Future Design Changes

Through given this opportunity to build a fully autonomous obstacle avoiding race car, we were able to learn a ton on both the inner workings of the hardware and software side of an autonomous system. If we were given the chance to build a version 2 of our vehicle, we would start off by tackling some of the shortcomings of our vehicle.

One of the major drawback of our vehicle’s design using a 2D LIDAR was that the vehicle was only able to operate on perfectly flat terrains. If we were going into this project again, we would add a new primary sensor that would be able to detect depth in 3D space, such as the ZED Stereo Camera created by Stereo Labs. By having a 3D (point cloud) map of the environment, we would be able to further analyze the surrounding and determine the incline of the terrain at different point in the map and distinguish the difference between terrain incline change (ramp) versus a wall/obstacle.

Another challenge we had throughout the year was not being able to determine the vehicle’s actual speed at given any time. As stated before, since we were sending out percent of max throttle to the ESC, the actual vehicle speed could vary drastically depending on the incline of the surface we are on. This also made it hard when deploying SLAM algorithms as we were unable to give a rough estimation of how far the vehicle had moved in a given time frame, making SLAM fully reliant on comparing present to previous 2D scan frames. We can solve this problem and increase SLAM’s reliability by adding an odometer onto the vehicle. This can be done by measuring the drive shaft’s rotation or wheel’s rotation using a black and white indicator with a photosensor. We can then ensure that the vehicle is going at the specified speed (m/s) using a closed-loop algorithm on the Arduino that is sending out servo commands to the ESC.
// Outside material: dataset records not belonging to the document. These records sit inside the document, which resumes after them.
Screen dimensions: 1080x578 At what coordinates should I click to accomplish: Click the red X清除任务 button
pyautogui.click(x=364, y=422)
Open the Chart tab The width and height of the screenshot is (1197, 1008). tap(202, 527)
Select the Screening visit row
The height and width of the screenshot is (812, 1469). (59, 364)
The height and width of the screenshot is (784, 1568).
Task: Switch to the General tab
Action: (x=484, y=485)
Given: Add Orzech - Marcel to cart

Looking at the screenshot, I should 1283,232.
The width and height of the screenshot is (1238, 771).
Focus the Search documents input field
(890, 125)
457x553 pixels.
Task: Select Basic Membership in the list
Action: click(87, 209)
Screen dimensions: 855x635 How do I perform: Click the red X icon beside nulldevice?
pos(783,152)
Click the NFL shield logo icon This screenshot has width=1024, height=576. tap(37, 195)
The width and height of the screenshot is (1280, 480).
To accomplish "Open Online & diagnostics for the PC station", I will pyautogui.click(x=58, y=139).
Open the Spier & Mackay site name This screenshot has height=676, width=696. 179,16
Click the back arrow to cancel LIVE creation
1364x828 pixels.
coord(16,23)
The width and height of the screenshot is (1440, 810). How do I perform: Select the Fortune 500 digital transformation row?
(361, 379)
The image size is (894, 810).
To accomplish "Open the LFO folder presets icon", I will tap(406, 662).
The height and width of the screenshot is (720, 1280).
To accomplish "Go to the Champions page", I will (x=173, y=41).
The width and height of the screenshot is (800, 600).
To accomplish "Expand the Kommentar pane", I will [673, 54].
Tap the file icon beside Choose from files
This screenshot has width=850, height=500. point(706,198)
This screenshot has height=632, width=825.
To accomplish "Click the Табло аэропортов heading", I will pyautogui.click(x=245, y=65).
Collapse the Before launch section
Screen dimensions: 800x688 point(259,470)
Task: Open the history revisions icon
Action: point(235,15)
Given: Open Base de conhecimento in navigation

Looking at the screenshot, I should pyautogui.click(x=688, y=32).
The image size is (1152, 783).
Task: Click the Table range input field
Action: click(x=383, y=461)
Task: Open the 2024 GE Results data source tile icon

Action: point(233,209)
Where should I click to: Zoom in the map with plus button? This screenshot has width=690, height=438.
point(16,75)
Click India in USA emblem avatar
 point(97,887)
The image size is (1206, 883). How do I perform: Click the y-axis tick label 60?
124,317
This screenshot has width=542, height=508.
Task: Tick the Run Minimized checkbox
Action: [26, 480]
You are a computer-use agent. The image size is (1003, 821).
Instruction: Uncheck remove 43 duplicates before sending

In addition to that, SparkFun AVC and the autonomous system industry in general is gradually moving more and more towards incorporating computer vision in their products. Though we have tested the water this year using Haar Cascade to detect certain objects in images, we haven’t actually implemented it in the vehicle for use during the competition. If we were continuing this project, we would implement more image recognition software to further analyze the environment and determine if objects in the environment are people, hay bales, other vehicles, stop signs, concrete roads, etc. This information would be beneficial in helping us decide if we should go towards or avoid a certain part of the map. In the case where another vehicle is blocking the road, knowing that the object is a vehicle could help us decide if we want to wait and let it figure itself out or try and go around it at the risk of it hitting us. We believe that computer vision would open a whole new range of possibilities in the field of autonomous system. What we’ve listed is only a very small glimpse of its full potential.

Finally, though this does not actually improve the vehicle’s capabilities, it was one of those things we wanted to make to help us in our development stages, but never got the chance to: remote control through Xbox controller or iOS/Android app. Throughout the year, we were controlling the vehicle solely through an SSH connection on a separate computer. This was used for starting/stopping the vehicle’s autonomous mode, as well as for manual control via the ROS rqt_robot_steering GUI, which was not exactly the easiest to do. By having a dedicated app or handheld controller, we can easily start/stop a vehicle and have much more precise manual control over the vehicle’s throttle/steering.